I'm very excited about our SCS faculty PROBEs. A couple of our newer PROBEs have recently become companies. Safaba Translation Solutions, headed by Alon Lavie, is a spinoff of products developed at the Language Technologies Institute, while Jamie Callan's TellTale Information--which also comes out of LTI--allows government agencies to automatically manage all of the filings and documents they receive.
And then there is POW!--that's Mor Harchol-Balter of the Computer Science Department--which develops optimal algorithms for power management. Just starting up are Graphics Parallelism in the Cloud, which is Adrien Treuille of the Robotics Institute and CSD, which is poised to become the next revolution in the gaming industry, and GGideaLab--Carlos Guestrin from Machine Learning and CSD, and Seth Goldstein of CSD--which is trying to optimize the usefulness of social networks.
How many PROBEs do wind up becoming successful spinoffs?
So far, we've had about 45 PROBEs, and more than half have become companies. Our very first faculty PROBE was reCAPTCHA, which built on Luis von Ahn's work and has since been acquired by Google. One of our student PROBEs was Dynamics, which is developing a kind of fraud-resistant credit card, and that's received almost $6 million in venture capital funding.
Does that mean Project Olympus is sustainable for the long run?
We've really been operating on a shoestring budget compared with other major university centers that do similar work with entrepreneurs. The Deshpande Center at MIT, for instance, was initially funded by a gift of $20 million.

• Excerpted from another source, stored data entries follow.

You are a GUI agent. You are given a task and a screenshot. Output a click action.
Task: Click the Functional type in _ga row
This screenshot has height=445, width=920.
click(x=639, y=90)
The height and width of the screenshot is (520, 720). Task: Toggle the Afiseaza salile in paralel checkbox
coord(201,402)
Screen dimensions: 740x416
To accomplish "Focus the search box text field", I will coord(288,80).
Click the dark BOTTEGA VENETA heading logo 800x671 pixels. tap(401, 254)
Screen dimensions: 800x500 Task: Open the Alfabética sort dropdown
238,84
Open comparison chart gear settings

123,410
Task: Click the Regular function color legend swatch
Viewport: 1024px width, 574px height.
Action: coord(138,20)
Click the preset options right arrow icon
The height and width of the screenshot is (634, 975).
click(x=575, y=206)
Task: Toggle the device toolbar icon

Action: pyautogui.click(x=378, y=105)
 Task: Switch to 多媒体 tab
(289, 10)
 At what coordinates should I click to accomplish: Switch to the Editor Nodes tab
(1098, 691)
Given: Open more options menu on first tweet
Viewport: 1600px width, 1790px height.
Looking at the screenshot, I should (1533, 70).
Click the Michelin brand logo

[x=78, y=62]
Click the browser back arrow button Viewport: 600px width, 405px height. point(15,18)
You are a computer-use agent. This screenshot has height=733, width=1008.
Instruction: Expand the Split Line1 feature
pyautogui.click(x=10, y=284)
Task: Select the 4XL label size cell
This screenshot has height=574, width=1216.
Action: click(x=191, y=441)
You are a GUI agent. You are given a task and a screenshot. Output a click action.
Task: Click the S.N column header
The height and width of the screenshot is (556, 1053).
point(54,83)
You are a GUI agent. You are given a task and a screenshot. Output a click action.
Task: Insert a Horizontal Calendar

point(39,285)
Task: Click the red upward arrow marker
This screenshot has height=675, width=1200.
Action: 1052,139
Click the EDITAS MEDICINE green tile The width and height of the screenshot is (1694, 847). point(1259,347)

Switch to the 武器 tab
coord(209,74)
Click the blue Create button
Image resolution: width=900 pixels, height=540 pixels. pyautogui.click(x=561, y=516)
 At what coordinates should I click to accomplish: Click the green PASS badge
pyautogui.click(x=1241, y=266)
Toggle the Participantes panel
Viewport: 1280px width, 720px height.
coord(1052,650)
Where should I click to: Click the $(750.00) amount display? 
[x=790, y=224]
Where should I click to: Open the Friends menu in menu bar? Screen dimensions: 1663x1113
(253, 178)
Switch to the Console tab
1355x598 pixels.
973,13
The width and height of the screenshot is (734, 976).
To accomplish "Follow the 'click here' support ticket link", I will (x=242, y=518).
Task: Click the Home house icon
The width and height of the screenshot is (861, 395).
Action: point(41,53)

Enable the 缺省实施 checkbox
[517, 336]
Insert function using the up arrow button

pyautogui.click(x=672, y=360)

At the moment, we're relying on foundation grants. In our case, the Heinz Endowments provided initial funding of $400,000, and then followed up with $245,000. We've received additional support from various economic development agencies and the university, and we're seeking donor gifts.
Right now, we're exploring models for long-term stability, such as a kind of hybrid that would combine both for-profit and non-profit investment and equity ownership, as well as a membership-based model.
Could any of the PROBE successes contribute financially to Olympus?
We are part of the university--in fact we are an initiative of SCS--and so we can't directly invest in companies that come out of Olympus.
But we're not purely altruistic! We say to everybody: "When you make it big, remember us."